Buttonhole most any market-watcher these days, and you'll find someone eager to tout the current turmoil as the perfect environment for Big Pharma to make a deal. Credit markets seizing up, banks failing, and derivatives lurking--never mind all that. Drugmakers are in the catbird seat.
The logic goes something like this: Big Pharma is cash-rich. Big Pharma needs to stuff its pipelines full of drug candidates. Small biotech companies of the sort that could do just that--they're either already bargains or soon will be as their funding dries up. "The No. 1 driver of why we think there are going to be more deals is the patent cliff that is beginning to drive the industry starting around 2011," Moody's senior vice president Michael Levesque told the Philadelphia Inquirer. "And then because of recent stock market events, valuations globally are much lower than they were six months ago, so that could favor even more mergers and acquisitions or faster M&A."
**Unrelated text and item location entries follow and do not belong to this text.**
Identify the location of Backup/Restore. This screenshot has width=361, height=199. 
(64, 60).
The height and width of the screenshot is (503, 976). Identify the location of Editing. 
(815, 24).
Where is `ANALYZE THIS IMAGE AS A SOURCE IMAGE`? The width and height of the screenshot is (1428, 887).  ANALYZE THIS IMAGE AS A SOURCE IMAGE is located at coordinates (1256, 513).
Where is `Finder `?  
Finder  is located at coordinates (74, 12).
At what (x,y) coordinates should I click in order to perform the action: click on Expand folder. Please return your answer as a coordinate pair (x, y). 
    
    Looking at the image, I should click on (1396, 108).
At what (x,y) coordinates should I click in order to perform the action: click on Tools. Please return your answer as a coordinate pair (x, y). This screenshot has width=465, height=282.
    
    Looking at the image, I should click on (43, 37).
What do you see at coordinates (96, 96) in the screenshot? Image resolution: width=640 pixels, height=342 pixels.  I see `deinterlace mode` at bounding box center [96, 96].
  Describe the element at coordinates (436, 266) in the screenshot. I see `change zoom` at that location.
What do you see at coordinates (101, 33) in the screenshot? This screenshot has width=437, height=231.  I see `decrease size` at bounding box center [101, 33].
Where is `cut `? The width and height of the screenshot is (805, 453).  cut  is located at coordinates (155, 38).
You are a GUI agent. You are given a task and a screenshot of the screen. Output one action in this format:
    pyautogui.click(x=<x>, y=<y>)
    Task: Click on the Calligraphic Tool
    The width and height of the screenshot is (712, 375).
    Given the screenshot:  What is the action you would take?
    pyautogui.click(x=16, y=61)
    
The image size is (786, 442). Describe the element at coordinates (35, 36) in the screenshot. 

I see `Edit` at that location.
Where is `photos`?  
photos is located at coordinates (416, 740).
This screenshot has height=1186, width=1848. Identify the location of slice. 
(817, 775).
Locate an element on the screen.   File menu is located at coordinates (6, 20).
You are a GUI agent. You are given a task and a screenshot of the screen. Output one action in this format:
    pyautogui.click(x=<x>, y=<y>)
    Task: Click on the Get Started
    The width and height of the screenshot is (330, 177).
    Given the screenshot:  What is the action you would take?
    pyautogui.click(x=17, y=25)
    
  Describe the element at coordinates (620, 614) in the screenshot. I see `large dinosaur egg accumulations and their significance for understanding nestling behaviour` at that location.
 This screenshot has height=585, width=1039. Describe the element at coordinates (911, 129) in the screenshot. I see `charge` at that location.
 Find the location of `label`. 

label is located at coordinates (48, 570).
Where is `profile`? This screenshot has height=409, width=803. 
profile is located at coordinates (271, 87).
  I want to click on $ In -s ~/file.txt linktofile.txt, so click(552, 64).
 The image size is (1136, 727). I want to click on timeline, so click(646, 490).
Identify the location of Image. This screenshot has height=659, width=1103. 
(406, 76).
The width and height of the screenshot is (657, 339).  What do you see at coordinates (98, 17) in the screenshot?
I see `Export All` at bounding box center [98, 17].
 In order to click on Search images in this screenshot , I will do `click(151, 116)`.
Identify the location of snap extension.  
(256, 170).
It's true that pharma is sitting on a cache of cash. Nine of the biggest U.S. drug and biotech firms count a combined j$105 billion in cash and investments as of June 30. And there's no doubt that several big-name drugmakers are on the prowl; just last week, GlaxoSmithKline said that it would give stock buybacks a rest so it can reserve cash for deals. "Opportunities are surfacing with some frequency on the small to medium scale," CEO Andrew Witty told analysts during a third-quarter earnings call. And Bristol-Myers Squibb, which lost out to Eli Lilly on the ImClone buyout, says it has a long list of companies it could buy with its $7 billion in cash.
Bottom line, we should hear some announcements soon. Unless the market suddenly rockets upward, pricing pharma out of the biotech market. But the chances of that, we fear, aren't very good.